I just came across this thread. As a current and native Richmonder, I hope to see many of you at the show next August. Just to let you know, the Richmond Sheraton West is not located in downtown Richmond. It is in the "far west end" in a very nice area. Plenty of Starbucks, shopping, etc. I'm just sorry to hear that the hotel was a bad experience! Hopefully, this time the accommodations will be better.

Let me know if anyone has any questions or anything I can check out for you. Shannon, you're right about Charlottesville being a great place, too! One of my sons graduated from UVA! Go Hoos!

Eileen


----------



## irnfit (Nov 21, 2006)

I love Charlottsville. It is beautiful there, nice college town.


----------



## LuvMyHavanese (Apr 13, 2007)

EK8s said:


> Hi Everyone
> As a current and native Richmonder, I hope to see many of you at the show next August. Eileen


Hi Eileen! I dont know if or how many Havs you have but if you are ever up to a playdate just let me know! I cant find any Hav owners that want to play!! lol. Anywhoo, I know Kara lives on Va Beach but i live in Scottsville.


----------



## EK8s (Oct 9, 2007)

Hi Shannon!

It's so nice to hear from someone close by (Kara, too!). I don't have a Havanese puppy yet but it's not for lack of trying! :biggrin1: I've used up almost all of my e-mail space trying to find THE puppy. I would love to meet for a play date once I have my Hav baby!

BTW, did you get your puppies from an East Coast breeder? I'm having a lot of trouble finding a breeder nearby who has puppies.

Take care and I'll "talk" to you soon!

Eileen


----------



## BeverlyA (Oct 29, 2006)

With all of our new members I thought I would bump this up and remind everyone to be setting aside some time and money for later this summer!

I went to the 2007 National Specialty in Denver and had such a wonderful time seeing all the beautiful dogs and meeting all the great people. You don't need to be showing a dog to have a fantastic time!

Hoping we can have a huge group from the forum meeting in Virginia this year!

Beverly


----------



## Laurief (Nov 7, 2006)

Thanks for bumping this Beverly. I am curious as to whether we have info on how/when/where to make reservations?? I know Kimberly, that you said it was best to do it thru tghe group.


----------



## KristinFusco (Jun 5, 2007)

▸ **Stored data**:
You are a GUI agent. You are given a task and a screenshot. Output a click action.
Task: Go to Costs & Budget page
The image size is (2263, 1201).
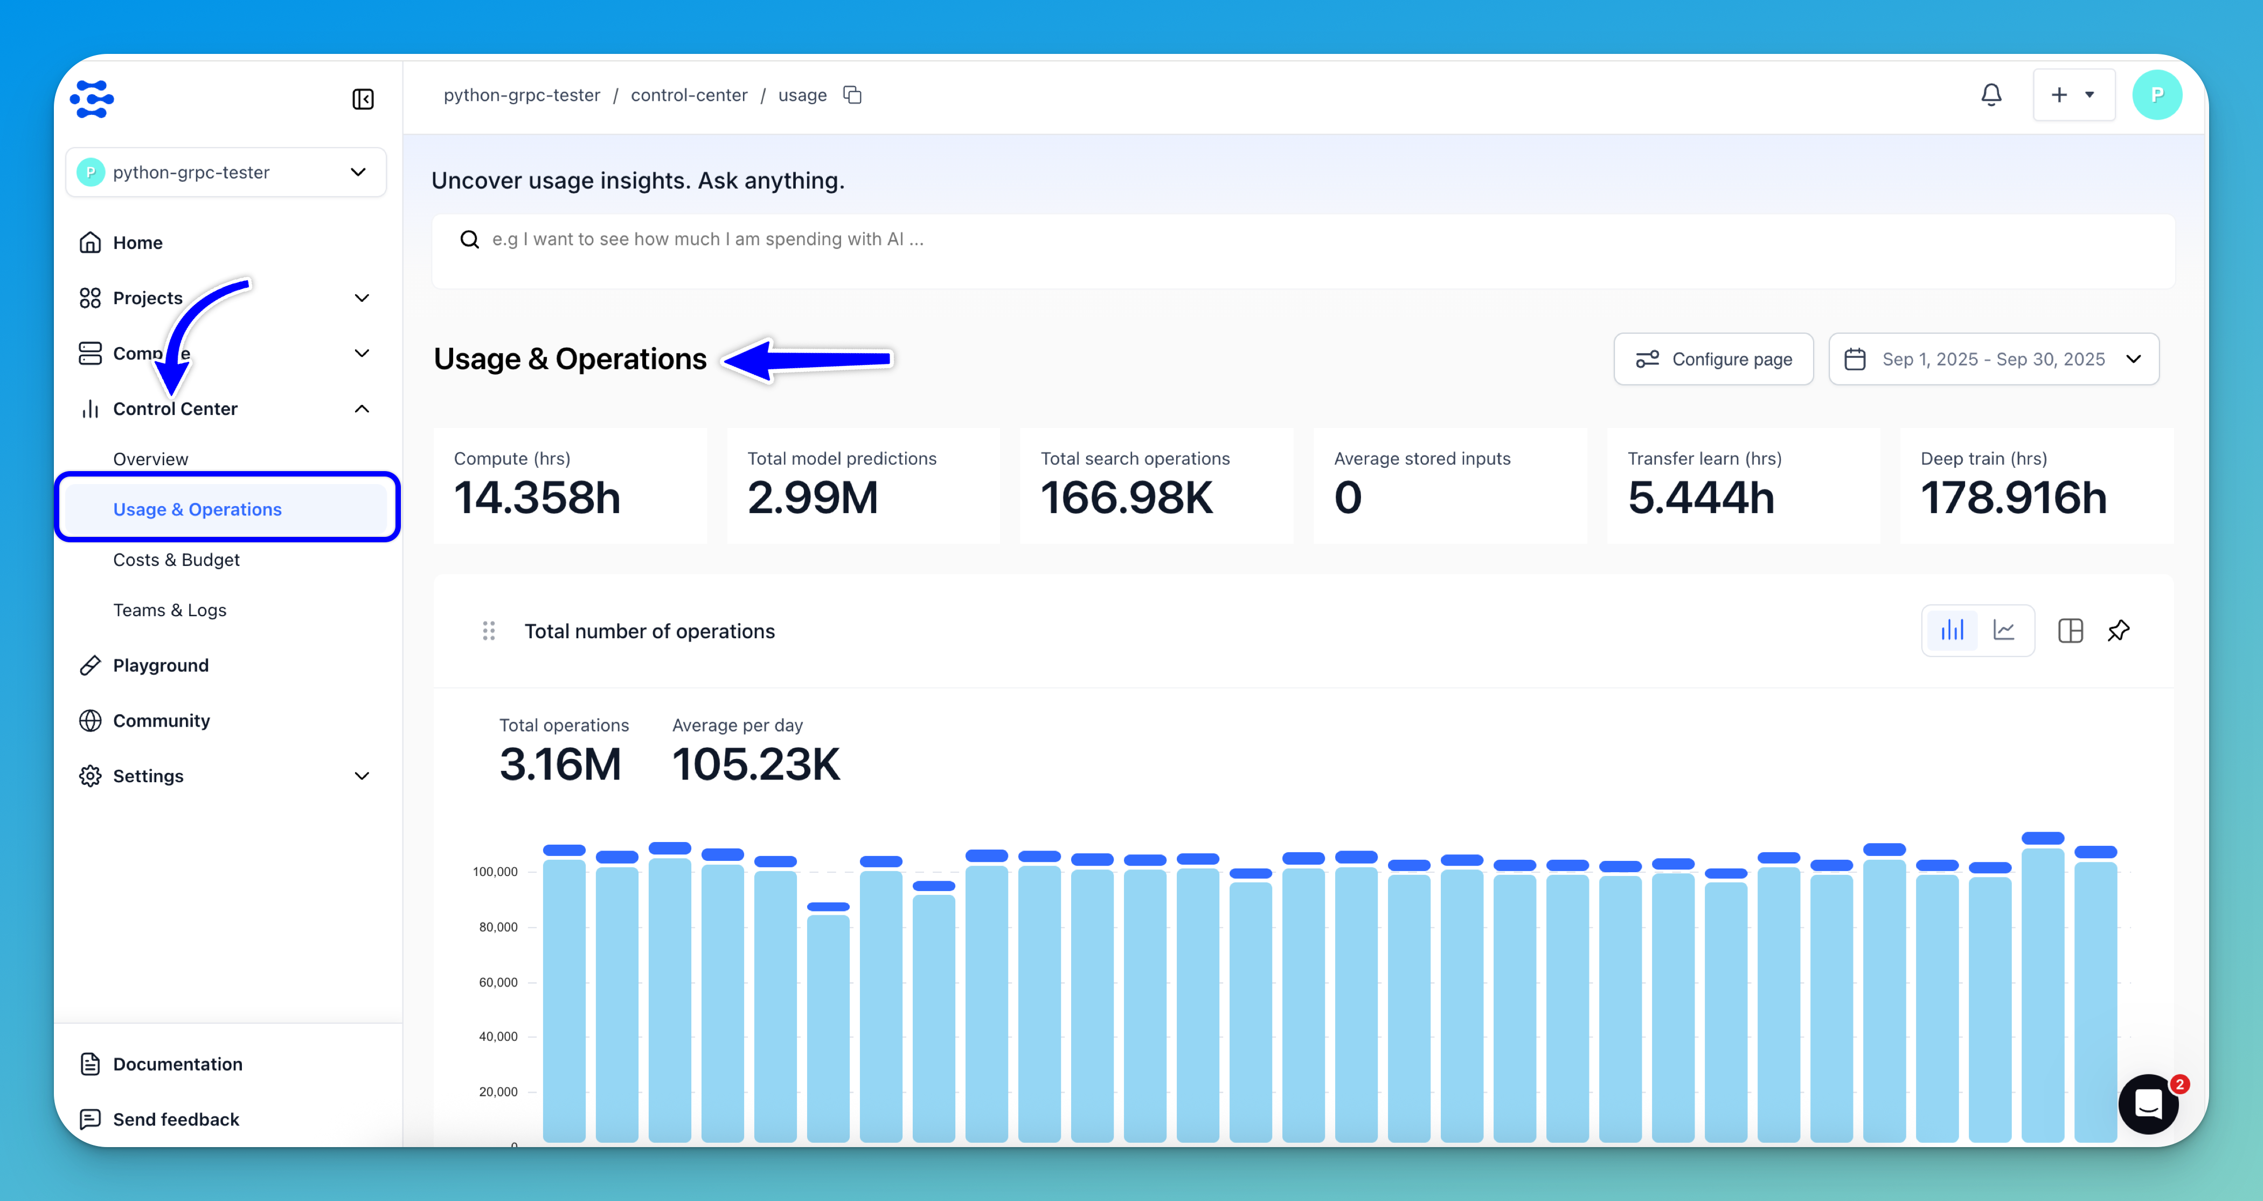(176, 560)
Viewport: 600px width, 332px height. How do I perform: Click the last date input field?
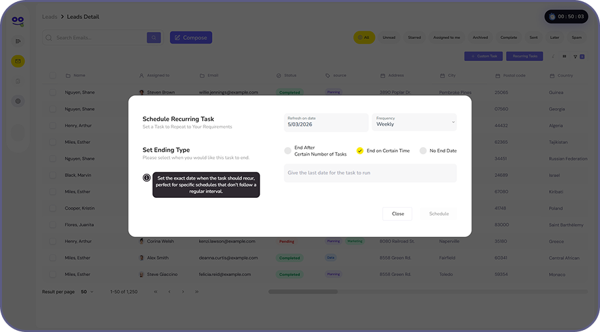pyautogui.click(x=370, y=173)
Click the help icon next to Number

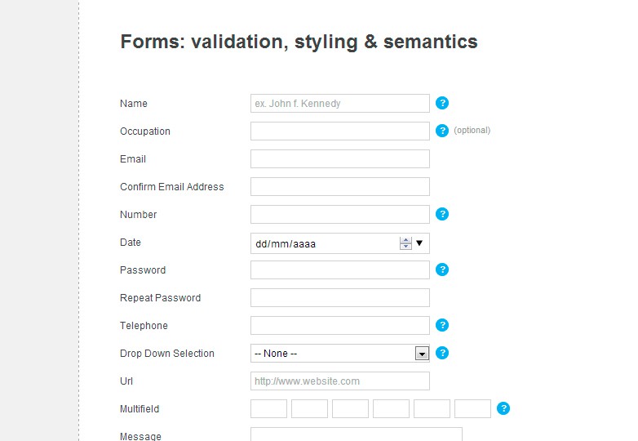[x=442, y=214]
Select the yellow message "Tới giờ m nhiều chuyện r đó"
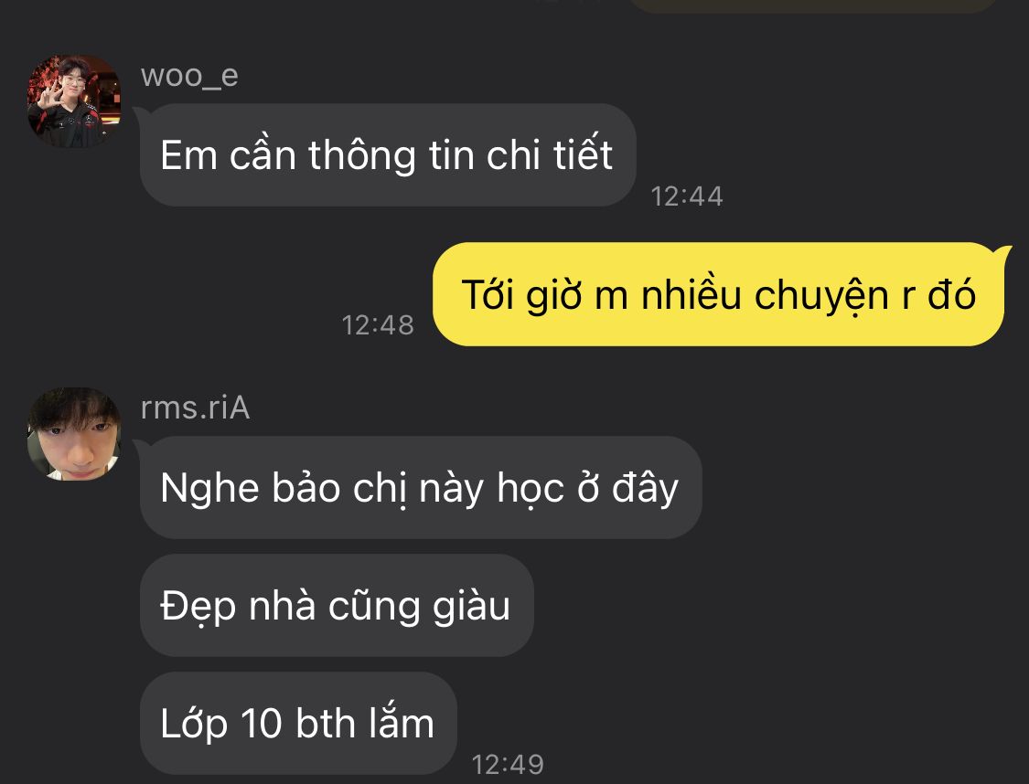This screenshot has width=1029, height=784. tap(719, 294)
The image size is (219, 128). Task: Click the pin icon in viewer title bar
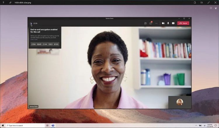tap(10, 2)
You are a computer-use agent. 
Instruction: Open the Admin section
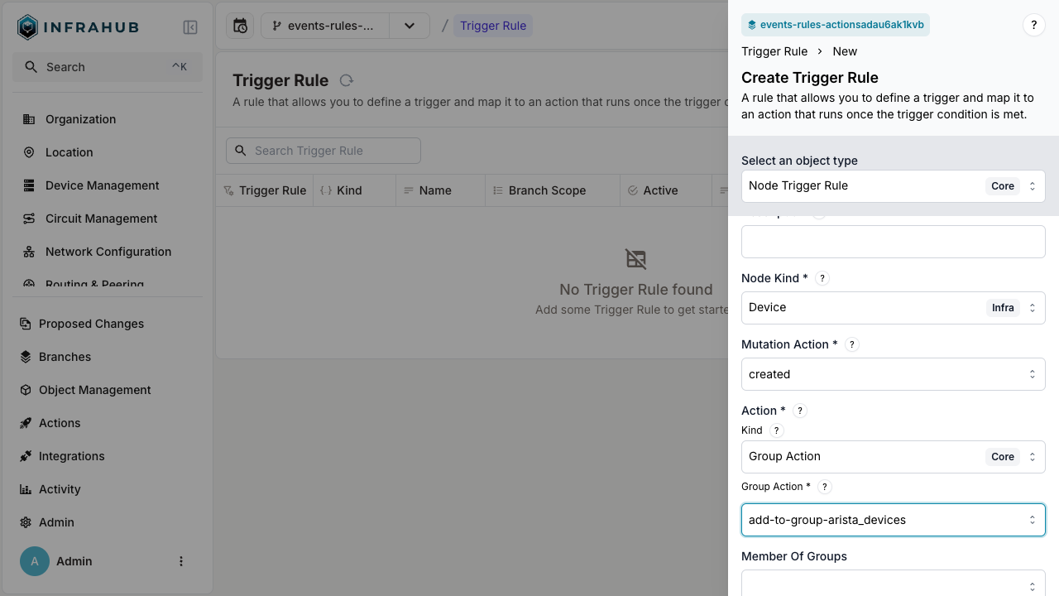point(56,522)
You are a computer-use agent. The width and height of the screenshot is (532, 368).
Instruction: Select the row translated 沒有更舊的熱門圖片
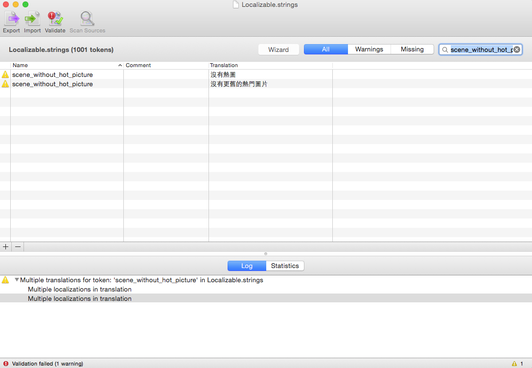[x=239, y=84]
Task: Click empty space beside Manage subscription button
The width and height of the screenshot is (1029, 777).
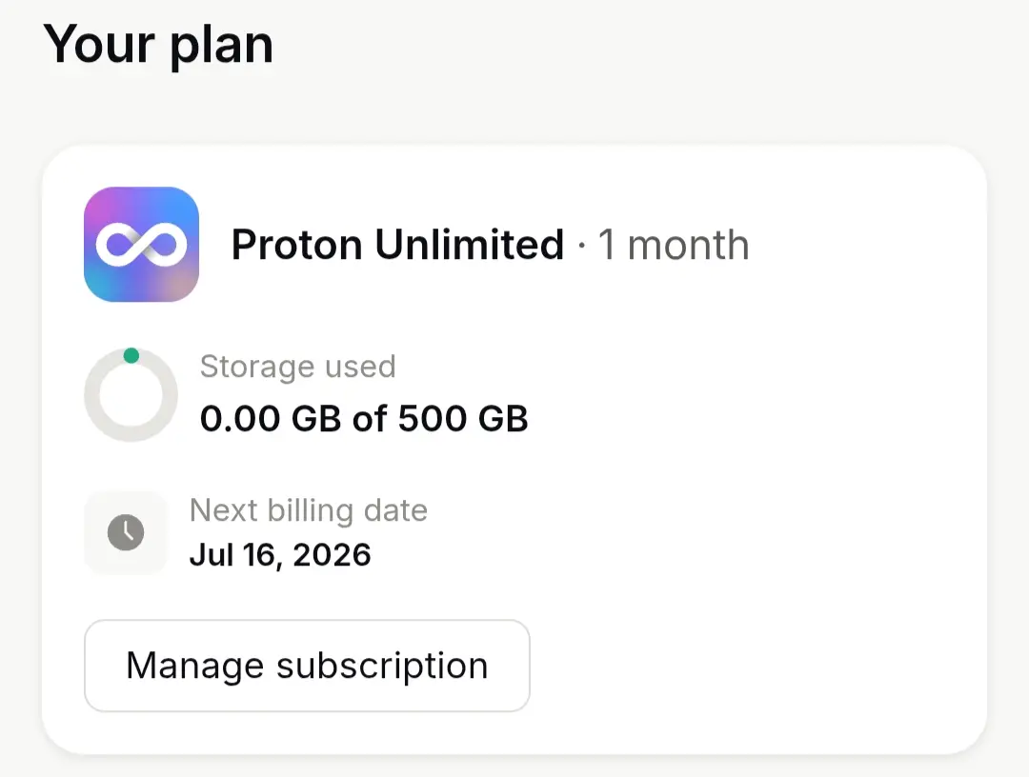Action: click(755, 666)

▸ **Task to complete**: Please extend the forum thread about the Havanese show in Richmond, starting right after its last line. The records stand apart from the forum thread and are unrelated to it.

▸ **Expected answer**:
Are the dates for the Specialty really August 27th-30th? That means I can't go! :Cry:
I am a bridesmaid for one of my girlfriends that weekend! Oh well, there's always next year . At least I will get to see some of you at the Westminster show! I can't wait, I am so excited, I made DH take the day off from work to babysit the boys.

:whoo:


----------



## Jane (Jun 2, 2007)

I am bummed I can't go this year either, Kristin :hurt:

I had a BLAST last year in Denver. And it sounds like there will be a lot of Forum people attending this year too!


----------



## Havtahava (Aug 20, 2006)

Laurief said:


> Thanks for bumping this Beverly. I am curious as to whether we have info on how/when/where to make reservations?? I know Kimberly, that you said it was best to do it thru tghe group.


Laurie, we don't have the hotel reservation block info yet. When that information goes public, one of us will be sure to post it here.

Kristin & Jane, bummer!


----------



## SMARTY (Apr 19, 2007)

Just receive the link for the National Specialty, I hope to see you there.

http://www.starwoodmeeting.com/StarGroupsWeb/booking/reservation?id=0801318364&key=33C25


----------



## Beamer (Jan 29, 2007)

So how much are rooms at this hotel generally for this event?? Do we do some sort of group booking or one off reservations?

Thanks!
Ryan


----------



## irnfit (Nov 21, 2006)

Orbitz has the room rate at $135/night. I would assume the rate will be better thru the Nationals block.


----------



## Beamer (Jan 29, 2007)

I just checked.. You can reserve from the link above for $95US a night. Not bad..

Ryan


----------



## Havtahava (Aug 20, 2006)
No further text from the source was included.